Markkanen noted that "openness" is a relative term, and said it provides an intriguing angle to the LPWA market.
"With LoRa, there's that open-sourced networking protocol, LoRaWAN, which is something that evidently appeals to many incumbent operators. From their point of view, rolling out LoRa with an ecosystem partner like Actility comes with less commercial risk than striking a revenue-sharing deal with Sigfox."
On the downside, semiconductor supplier Semtech is driving the chipset side of the LoRa business.
"In other words, if a company wants to build chipsets that are compatible with LoRa then it needs to have a commercial licence with Semtech. As things stand now, Sigfox is a more appealing choice to chip makers in that sense. Product manufacturers and enterprises that plan to buy into an LPWA technology, then, will have to weigh the pros and cons of these approaches when assessing the involved level of risk," said Markkanen.
Funding and the future
In February this year the company raised funding of $115m from companies including Telefonica, NTT DoCoMo, SK Telecom of South Korea, France's Air Liquide and GDF Suez, Eutelsat, and US hedge fund Elliott Management. Existing investors Elaia Partners, iXO PE, Partech Ventures, and Idinvest also participated in the round.
At the time, the company said the extra funding was expected to finance network rollouts in the US, Latin America, Japan, and South Korea, following the signing of commercial agreements in these markets. Total funding raised to date now amounts to $150m, Nicholls said.

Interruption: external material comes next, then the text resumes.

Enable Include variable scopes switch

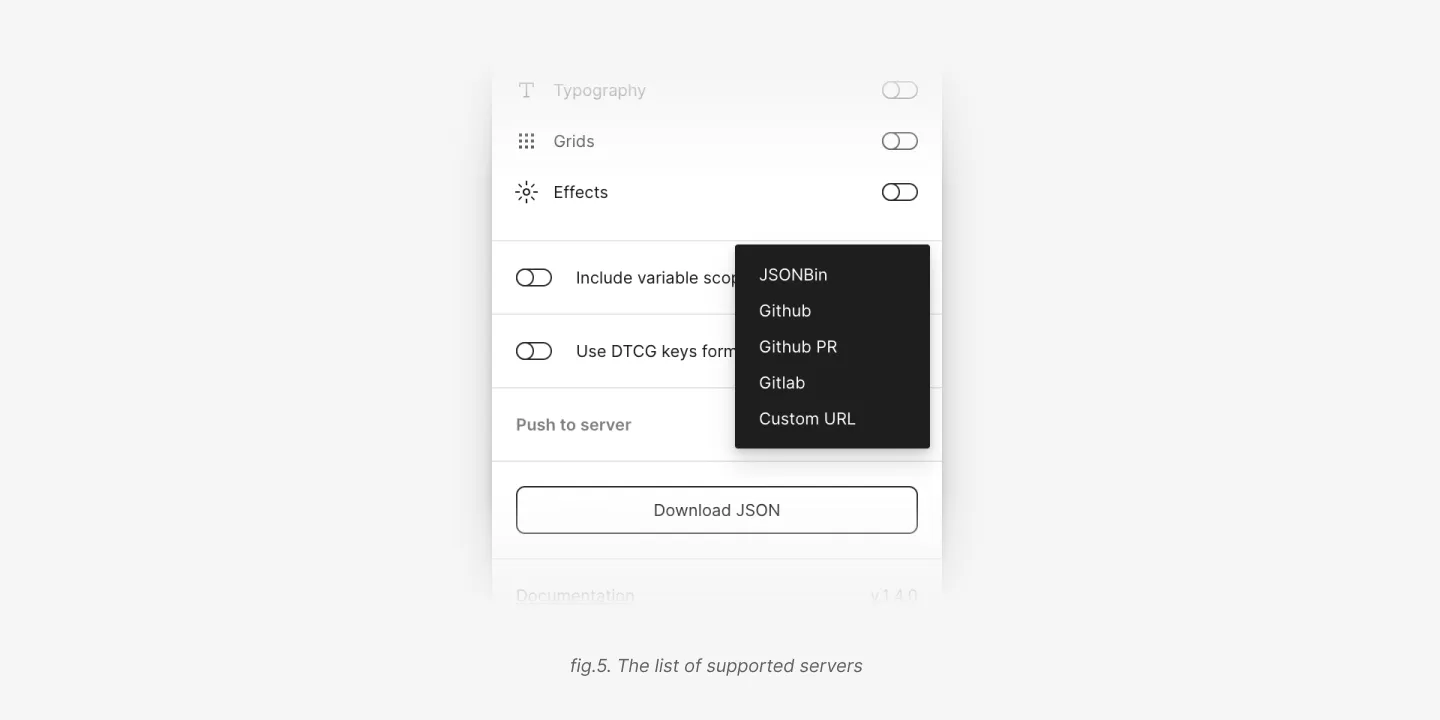pyautogui.click(x=534, y=277)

Since then, it has been reported that the company is seeking further funding of at least $200m and a Nasdaq listing in 2017. Sigfox CEO Ludovic Le Moan told Bloomberg that there is a "real opportunity today to be a leader in the Internet of Things space because there is nobody with a network to cover the whole world. The plan for Sigfox is to have global coverage."
Nicholls said the company was unable to say anything specific with regard to potential upcoming fundraising rounds or its IPO strategy.
Sigfox's approach is to partner with companies that then become a Sigfox network operator and provide the infrastructure and technical aspects of the network, provide subscription-based connectivity, and work closely with Sigfox as well as IT developers and device makers to integrate the Sigfox protocol into a wide range of applications. Nichols added that investors, manufacturers, radio infrastructure operators, and telecoms infrastructure and service operators all fit the profile of a Sigfox network operator.
For example, the company recently announced a partnership in the Czech Republic that will see T-Mobile Czech Republic and SimpleCell Networks roll out a Sigfox IoT network throughout the country by installing around 350 base stations on standard mobile base stations by the end of 2016. In the first half of next year, both partners intend to launch Sigfox in a number of regions and start selling products that don't require full nationwide coverage.
Looking ahead, Sigfox believes it should be possible to "connect anything". However, it warns that the manufacturing, distribution and management of IoT products need to be further simplified in order to achieve scale, and "enable the long tail of everything from small apps to large-scale killer apps," Nicholls concluded.